Slow sorting using Thrust, CUDA

I am a newbie to CUDA. I simply tried to sort an array using Thrust.

clock_t start_time = clock(); 

thrust::host_vector<int> h_vec(10);
thrust::generate(h_vec.begin(), h_vec.end(), rand);
thrust::device_vector<int> d_vec = h_vec;

thrust::sort(d_vec.begin(), d_vec.end());
//thrust::sort(h_vec.begin(), h_vec.end());

clock_t stop_time = clock(); 
printf("%f\n", (double)(stop_time - start_time) / CLOCKS_PER_SEC);

Time took to sort d_vec is 7.4s, and time took to sort h_vec is 0.4s

I am assuming its parallel computation on device memory, so shouldn't it be faster ?

Solution

Probably the main problem is context creation time: the first CUDA call will initialize the CUDA context which takes some time, see here. Therefore you should start measuring time only after the first CUDA call.

In general you can only expect speed-up with GPU code compared to CPU code if the degree of parallelism is high enough. The vector size of 10 as in the example code is definitely too small to achieve speed-up. With a vector size >> 10000 you can expect to fully utilize a modern GPU.

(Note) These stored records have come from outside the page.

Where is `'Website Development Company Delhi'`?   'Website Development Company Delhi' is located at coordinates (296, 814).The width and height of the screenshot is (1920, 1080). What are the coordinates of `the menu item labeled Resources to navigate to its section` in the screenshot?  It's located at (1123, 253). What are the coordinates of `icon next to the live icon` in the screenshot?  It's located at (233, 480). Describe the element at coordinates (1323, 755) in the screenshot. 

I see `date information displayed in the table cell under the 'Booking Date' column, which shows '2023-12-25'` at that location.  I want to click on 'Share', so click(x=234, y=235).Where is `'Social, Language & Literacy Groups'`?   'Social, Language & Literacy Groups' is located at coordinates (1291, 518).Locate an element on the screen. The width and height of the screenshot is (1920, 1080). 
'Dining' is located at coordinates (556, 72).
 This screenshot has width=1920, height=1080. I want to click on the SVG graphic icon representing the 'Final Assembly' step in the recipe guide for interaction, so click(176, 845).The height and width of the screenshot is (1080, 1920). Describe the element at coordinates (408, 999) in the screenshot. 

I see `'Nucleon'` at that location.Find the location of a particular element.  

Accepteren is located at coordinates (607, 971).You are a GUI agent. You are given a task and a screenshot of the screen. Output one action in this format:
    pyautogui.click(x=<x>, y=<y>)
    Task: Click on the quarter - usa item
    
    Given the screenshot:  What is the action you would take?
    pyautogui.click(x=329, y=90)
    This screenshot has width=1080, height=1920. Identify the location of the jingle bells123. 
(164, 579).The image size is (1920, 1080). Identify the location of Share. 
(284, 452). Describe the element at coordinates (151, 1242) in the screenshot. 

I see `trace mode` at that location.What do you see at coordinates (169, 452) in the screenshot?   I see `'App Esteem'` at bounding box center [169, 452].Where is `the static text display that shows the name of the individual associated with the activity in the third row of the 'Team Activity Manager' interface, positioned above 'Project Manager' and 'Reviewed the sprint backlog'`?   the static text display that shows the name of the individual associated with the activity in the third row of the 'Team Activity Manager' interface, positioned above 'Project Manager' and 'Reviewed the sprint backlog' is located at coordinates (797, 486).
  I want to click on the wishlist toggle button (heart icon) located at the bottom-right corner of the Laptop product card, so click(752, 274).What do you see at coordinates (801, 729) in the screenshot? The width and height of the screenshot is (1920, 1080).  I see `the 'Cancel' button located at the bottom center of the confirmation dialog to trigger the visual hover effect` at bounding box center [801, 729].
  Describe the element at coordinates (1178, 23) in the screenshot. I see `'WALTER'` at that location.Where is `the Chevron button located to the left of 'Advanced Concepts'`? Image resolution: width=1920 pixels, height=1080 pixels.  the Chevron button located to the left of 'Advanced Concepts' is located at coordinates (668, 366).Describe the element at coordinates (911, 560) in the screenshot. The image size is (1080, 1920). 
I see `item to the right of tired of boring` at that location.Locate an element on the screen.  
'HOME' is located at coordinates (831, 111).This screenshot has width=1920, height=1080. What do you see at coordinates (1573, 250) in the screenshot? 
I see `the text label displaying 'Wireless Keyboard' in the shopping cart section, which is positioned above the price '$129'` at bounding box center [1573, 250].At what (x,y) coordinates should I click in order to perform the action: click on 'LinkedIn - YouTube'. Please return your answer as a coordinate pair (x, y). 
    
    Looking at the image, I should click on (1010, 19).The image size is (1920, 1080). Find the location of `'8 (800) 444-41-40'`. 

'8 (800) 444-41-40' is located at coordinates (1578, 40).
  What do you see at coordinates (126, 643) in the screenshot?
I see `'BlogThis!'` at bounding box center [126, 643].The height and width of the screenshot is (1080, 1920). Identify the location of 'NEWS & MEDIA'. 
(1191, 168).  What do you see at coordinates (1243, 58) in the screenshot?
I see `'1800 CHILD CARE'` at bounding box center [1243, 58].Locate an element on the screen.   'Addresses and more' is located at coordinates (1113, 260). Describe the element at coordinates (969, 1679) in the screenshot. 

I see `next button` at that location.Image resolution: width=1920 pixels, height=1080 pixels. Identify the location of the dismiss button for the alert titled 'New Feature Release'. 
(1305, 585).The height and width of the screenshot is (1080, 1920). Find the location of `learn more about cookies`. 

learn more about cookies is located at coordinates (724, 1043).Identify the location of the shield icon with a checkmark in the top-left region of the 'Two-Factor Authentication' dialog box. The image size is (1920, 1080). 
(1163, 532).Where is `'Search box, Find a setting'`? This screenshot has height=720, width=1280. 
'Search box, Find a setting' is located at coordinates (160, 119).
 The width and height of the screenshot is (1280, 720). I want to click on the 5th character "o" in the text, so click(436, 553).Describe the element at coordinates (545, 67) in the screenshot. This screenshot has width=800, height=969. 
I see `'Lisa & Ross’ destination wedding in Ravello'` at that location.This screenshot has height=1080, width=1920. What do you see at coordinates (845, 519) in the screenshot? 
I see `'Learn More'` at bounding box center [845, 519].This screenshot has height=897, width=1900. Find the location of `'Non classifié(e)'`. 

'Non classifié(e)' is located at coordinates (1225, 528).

You should also think about measuring only the time for sorting without the copy d_vec = h_vec, since often you will work with the device vector in the next step. Then you can consider the copy operation as a one time setup cost. (However if sorting is the only operation on device it is of course reasonable to include the memcopy in the measurement.)